The Causes of War
Blainey, Geoffrey. The Causes of War. 3rd Edition. The Free Press, New York.
In the history of Mankind, much has been given to the study of warfare and less to the study of causes. Though on a case-by-case basis, war historians have dwelled on reasons that led to individual war. But not much has been written on an all-encompassing theory on the causes of war, if there is such a theory.
Blainey, previously a Professor of Economic History at University of Melbourne, attempted to do such that in this book. However he ended up in debunking many all-encompassing theories put forward before. In short, there is no such theory. But this book makes an interesting read because he juxtaposed many possible causes of war into just one book which before were scattered in millions of pages of war literature. Blainey, in this book, concerned himself with wars from 1700 to 1970.
What is war?
War itself provides the most reliable and objective test of relative strength between countries to settle conflicts. What could be dearer than having our lives at stakes--every other thing can be gained or lost but not for our lives.
War-weariness and war fever
Often historians personified country as individual. French was exhausted or Europe was exhausted which explains the ensuing long period of peace from 1815 to 1913 after the Napoleonic War. When the gory memories of war were effaced by those participated died out and those have-nots growing up, this might explain the enthusiasms greeted the outbreak of WWI. However historians have a difficult time in explaining the mere 25 years of peace between the two great world wars of the 20th century.
Scapegoat
Another favourite theory among historians is that wars divert the nation's attention from its internal woes to its imaginary external conflict. In the last decade of the 20th century, some of us have attributed Clinton's decision to bomb Kosova in order to deflect the media from his impending impeachment; and Senior Bush's onslaught on Saddam Hussein was to give Bush a breather from US's economics woes. Or, Junior Bush's invasion of Iraq and his fight against the elusive and obiquitous terrorists is a take from his dad.
It's the economic, stupid!
Alec Lawrence Macfie in his "The Outbreak of War and the Trade Cycle" argued that international wars were most likely to begin when an economic recovery was well under way or has reached a prosperous plateau. A quick study of the outbreak of 12 international wars in the period from 1850 to 1914 suggested this pattern. Of course, I'll cautious this theory since correlation does not imply causation. But if this proves to be true, then decision makers are extremely rational on whether their war chest will last them to their victory. In modern warfare, the victory goes not to the mightier but to the one who outlast his opponent-or the one with a deeper pocket.
Psychological
Brainey has come out with compelling reasons that decision makers overestimated their strength in war. In the case of WWI, most of the participants confidently believed that victory would be theirs within six months, at worst a year; yet the war lasted for four years. The British, knowing their economic might, predicted that Germans would rumbled under its military budget. The Germans, on the other hand, following the tradition of Clausewitz, predicted the war would be short because short and decisive
military technology and manoeuvre was German orthodoxy, a field where German was the recognised master.
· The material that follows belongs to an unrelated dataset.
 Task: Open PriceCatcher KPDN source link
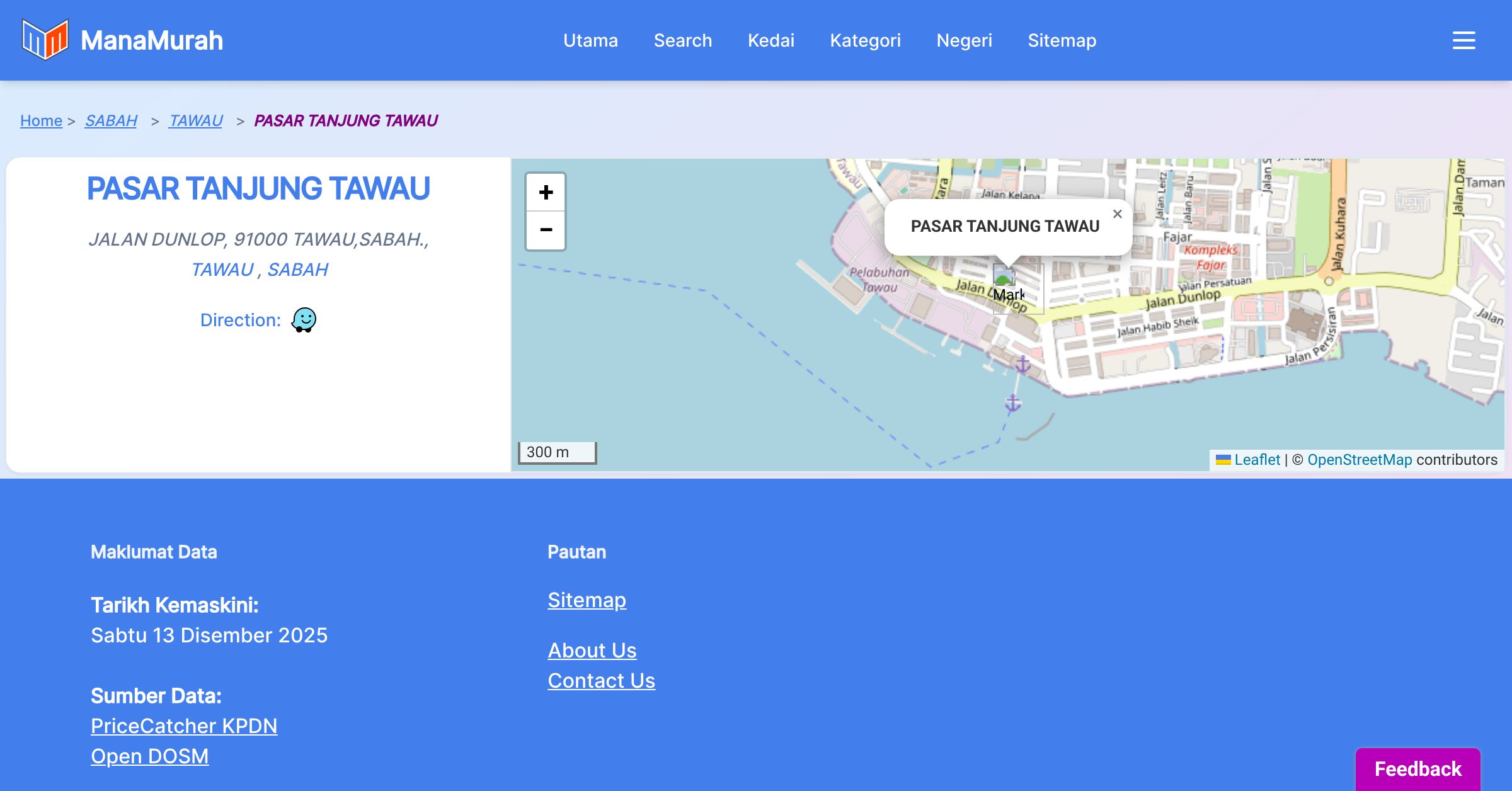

This point is similar to what I have developed previously during my usual musings. I opine that war is a decision decided not by the many but by the few; these few, more often than not, overestimated what they can gain, underestimated what they can lose, from engaging the war. These few, often, think not what the nation can gain but they themselves can gain from engaging the war.
Let's say for example that a politician consults his generals the possibility of victory if he would enter into a war. Chances are that these generals will be overtly confident. Expression of confidence implies the generals are competent and ready; hence, reflecting well on them. If they, however, express doubts, it will show these generals are living off the charity of public coffers. The interest of each individual decision makers is important in deciding whether war is in the brewing or not.